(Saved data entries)
[Start of Attachment]
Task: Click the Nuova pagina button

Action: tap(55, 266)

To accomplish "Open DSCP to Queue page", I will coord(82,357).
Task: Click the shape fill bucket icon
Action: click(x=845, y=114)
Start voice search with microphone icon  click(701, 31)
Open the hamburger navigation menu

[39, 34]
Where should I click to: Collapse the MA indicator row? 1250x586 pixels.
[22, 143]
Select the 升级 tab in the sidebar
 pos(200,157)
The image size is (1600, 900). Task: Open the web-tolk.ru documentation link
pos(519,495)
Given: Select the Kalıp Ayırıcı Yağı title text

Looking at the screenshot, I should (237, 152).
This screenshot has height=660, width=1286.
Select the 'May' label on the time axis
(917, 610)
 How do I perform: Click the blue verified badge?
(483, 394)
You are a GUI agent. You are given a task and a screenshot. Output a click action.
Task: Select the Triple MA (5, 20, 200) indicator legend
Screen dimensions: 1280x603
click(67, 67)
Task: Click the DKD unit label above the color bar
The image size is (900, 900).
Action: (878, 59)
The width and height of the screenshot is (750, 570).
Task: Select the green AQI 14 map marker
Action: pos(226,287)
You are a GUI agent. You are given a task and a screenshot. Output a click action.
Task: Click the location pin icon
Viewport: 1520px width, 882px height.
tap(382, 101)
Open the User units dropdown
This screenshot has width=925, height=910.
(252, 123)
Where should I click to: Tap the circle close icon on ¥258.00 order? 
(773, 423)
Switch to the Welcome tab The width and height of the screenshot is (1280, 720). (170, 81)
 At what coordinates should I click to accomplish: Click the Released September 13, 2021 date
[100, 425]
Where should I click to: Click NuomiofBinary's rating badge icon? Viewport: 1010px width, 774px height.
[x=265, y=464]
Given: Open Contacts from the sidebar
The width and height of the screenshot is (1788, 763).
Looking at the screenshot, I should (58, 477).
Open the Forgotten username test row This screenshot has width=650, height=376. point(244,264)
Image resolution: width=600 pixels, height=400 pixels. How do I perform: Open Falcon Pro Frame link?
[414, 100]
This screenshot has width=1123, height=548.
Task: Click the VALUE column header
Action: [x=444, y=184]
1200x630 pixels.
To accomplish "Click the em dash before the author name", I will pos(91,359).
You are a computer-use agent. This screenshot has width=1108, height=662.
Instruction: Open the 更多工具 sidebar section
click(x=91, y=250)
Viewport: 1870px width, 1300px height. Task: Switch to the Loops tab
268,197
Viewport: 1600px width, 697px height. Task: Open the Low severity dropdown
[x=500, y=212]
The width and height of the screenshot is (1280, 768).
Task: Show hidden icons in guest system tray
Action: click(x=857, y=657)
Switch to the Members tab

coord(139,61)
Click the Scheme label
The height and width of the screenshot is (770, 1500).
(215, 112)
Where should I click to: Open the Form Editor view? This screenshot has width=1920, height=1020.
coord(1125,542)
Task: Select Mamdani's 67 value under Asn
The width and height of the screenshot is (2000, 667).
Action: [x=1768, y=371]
[End of Attachment]
● **Task objective**
Look back at the entries above. Retype the line with "Task: Click the location pin icon", the line with "1200x630 pixels.", and all lines in between.

● **Worked solution**
Task: Click the location pin icon
Viewport: 1520px width, 882px height.
tap(382, 101)
Open the User units dropdown
This screenshot has width=925, height=910.
(252, 123)
Where should I click to: Tap the circle close icon on ¥258.00 order? 
(773, 423)
Switch to the Welcome tab The width and height of the screenshot is (1280, 720). (170, 81)
 At what coordinates should I click to accomplish: Click the Released September 13, 2021 date
[100, 425]
Where should I click to: Click NuomiofBinary's rating badge icon? Viewport: 1010px width, 774px height.
[x=265, y=464]
Given: Open Contacts from the sidebar
The width and height of the screenshot is (1788, 763).
Looking at the screenshot, I should (58, 477).
Open the Forgotten username test row This screenshot has width=650, height=376. point(244,264)
Image resolution: width=600 pixels, height=400 pixels. How do I perform: Open Falcon Pro Frame link?
[414, 100]
This screenshot has width=1123, height=548.
Task: Click the VALUE column header
Action: [x=444, y=184]
1200x630 pixels.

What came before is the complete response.